The rooftop tour of the cathedral in Santiago de Compostela has been high on our list of, ‘must do tours’ for quite some time. Ever since guests to our holiday rental property left a glowing recommendation in the visitors book. A favourable weather forecast and a return trip to Santiago airport were the only excuses we needed to book.
The online booking procedure and 12 euros per person payment couldn’t have been simpler. We printed out our ticket and away we went. At the weekend, guided tours are conducted hourly from 10:00 until 1:00 in the morning and 4:00 until 7:00 in the afternoon. We booked the 6:00 p.m. tour. This gave us plenty of time to drop my sister and brother-in-law off at the airport before making our way into the city.
Being a Sunday afternoon the streets were busy with weekend tourists as we made our way to Plaza del Obradoiro, location of the cathedral in the heart of the old town. Unfortunately, the building is undergoing extensive restoration work to its iconic façade. A muraled tarpaulin of the north tower is not quite the same as seeing the real thing. We consoled ourselves in the knowledge that we were witnesses to this once in a lifetime event.

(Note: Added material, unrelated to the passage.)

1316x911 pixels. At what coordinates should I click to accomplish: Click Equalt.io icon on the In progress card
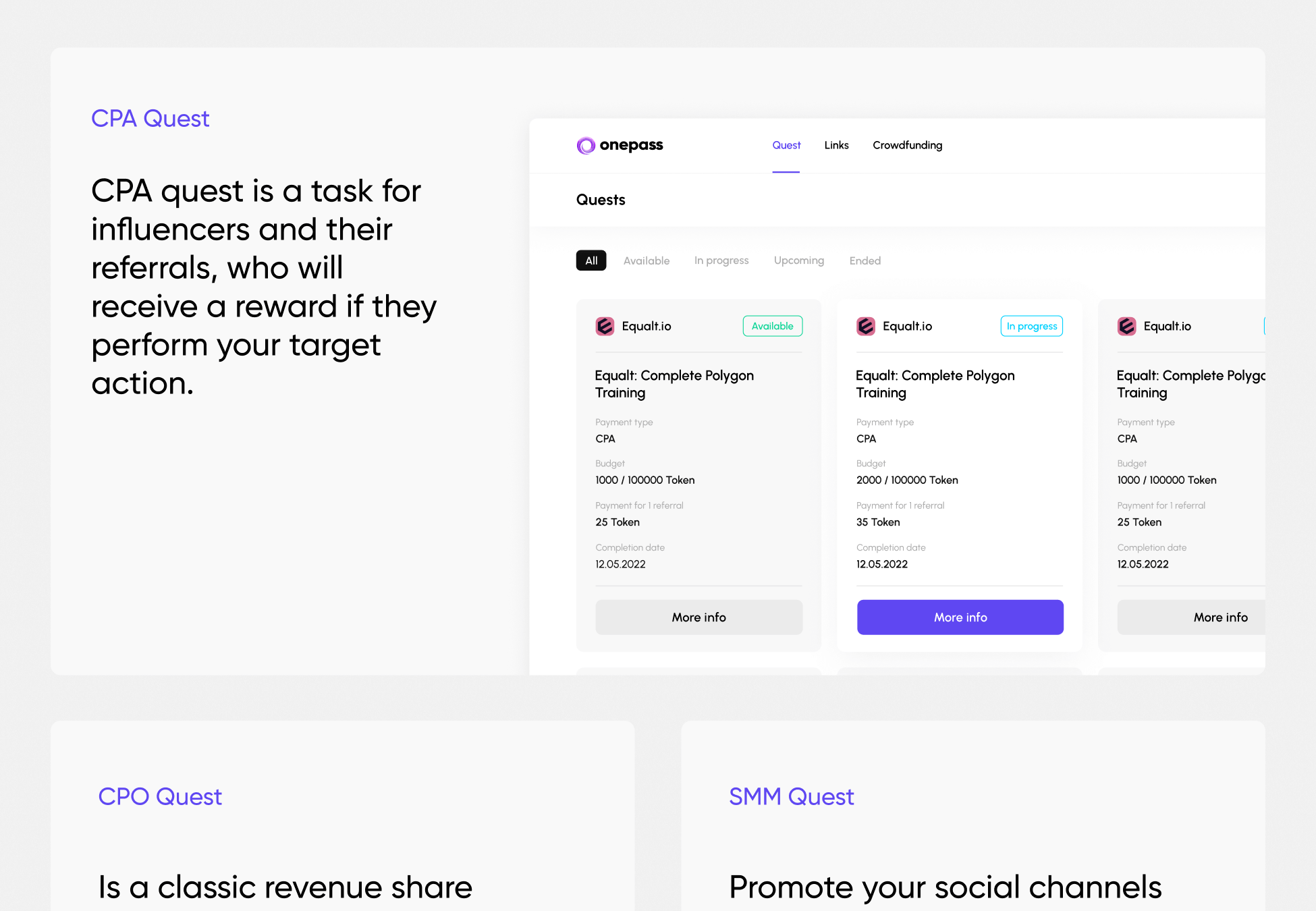click(866, 327)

The meeting point for the start of the tour was the visitors centre situated directly below the main entrance. After a short wait we were introduced to Fabiana, our tour guide for the afternoon. She began by telling us that there were over 100 steps to the roof.

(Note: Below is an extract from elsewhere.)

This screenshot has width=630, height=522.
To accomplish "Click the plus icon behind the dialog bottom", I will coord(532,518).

‘Call out if you’re struggling’ she added, before ushering us towards a door at the back of the centre.
She led our party of thirty or so through the door and up a narrow stone staircase to the first floor nave. We paused for breath while she instructed us in the cathedral’s architectural history. Five or six metres below us, visitors to the cathedral went about their business. Tourists snapped photos and the devoted knelt quietly in prayer. Her hushed tones made listening difficult but we managed to get the gist of things.

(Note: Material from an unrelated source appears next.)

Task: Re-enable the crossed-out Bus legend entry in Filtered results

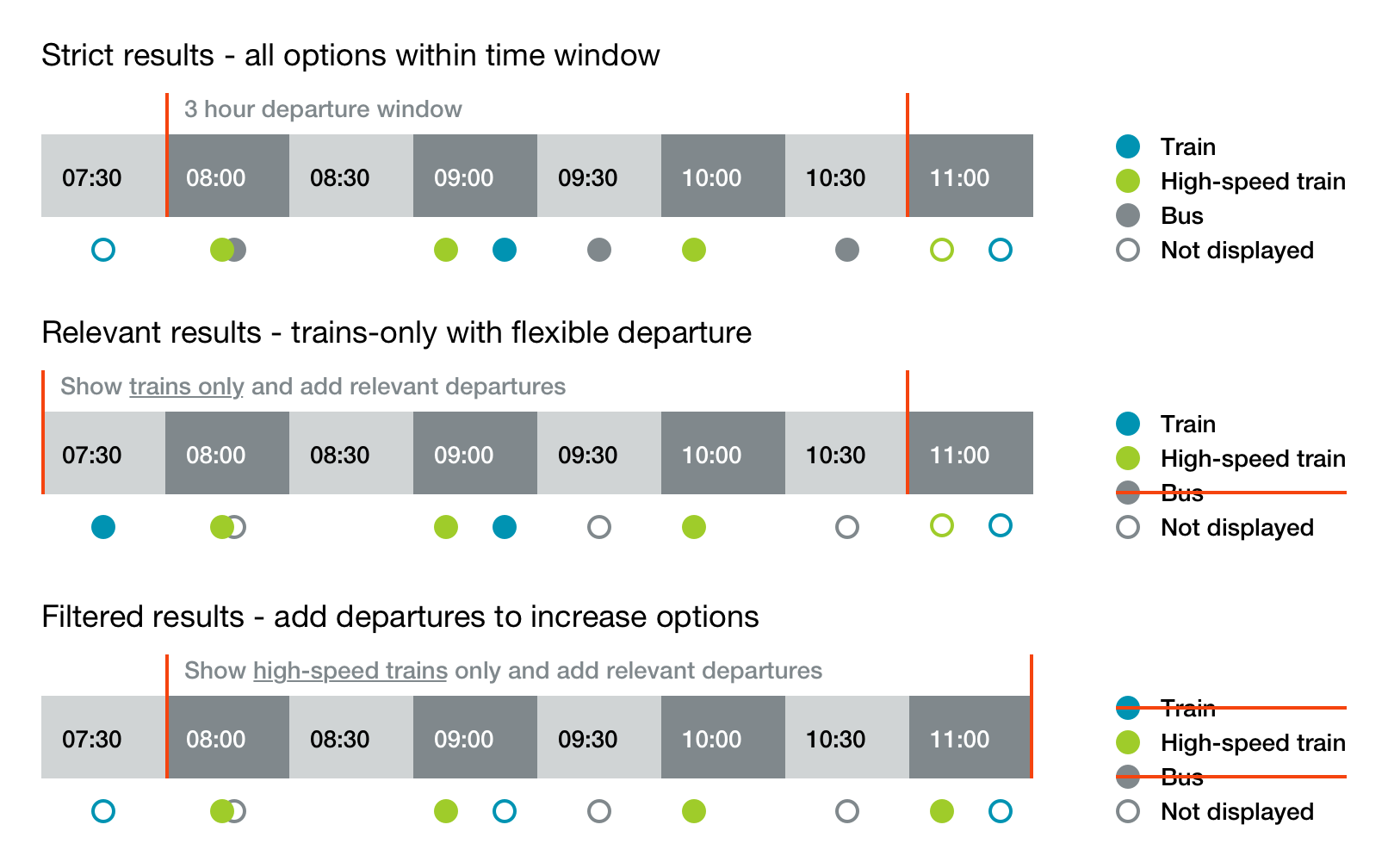Action: coord(1181,778)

Construction of the current building began in 1075. Records show that the final stone was laid in 1122 although it’s universally accepted that the building had not been completed by then. In 1495 a university was added and further additions were made in the 16th, 17th and 18th centuries. All very interesting but we were keen to get onto the roof.
From the nave she led us through another door and up another flight of stone steps. Without warning, bright daylight angled into the narrow staircase as Fabiana pushed open a door. A cool gust of wind whistled past us as one by one we stepped out onto the roof. The thick granite roof tiles formed a natural staircase as we climbed to the ridge of the roof. Just as I turned to look over the city, a gust of wind threw me off balance. My heart skipped a beat as I steadied myself.
‘Take a seat,’ instructed Fabiana.
We were happy to follow her suggestion as she continued with the narrative. A combination of a stiff breeze and her quiet voice made hearing impossible but it really didn’t matter. We were here to take full advantage of this unique view of the city.
The tour of the roof continued for almost an hour, taking in every aspect of the amazing views. Finally we made our way back down, emerging in the corner of the cathedral.
If you’re ever in Santiago and have an hour or so to spare, I can highly recommend this unique and interesting tour – with or without the painted tarpaulin.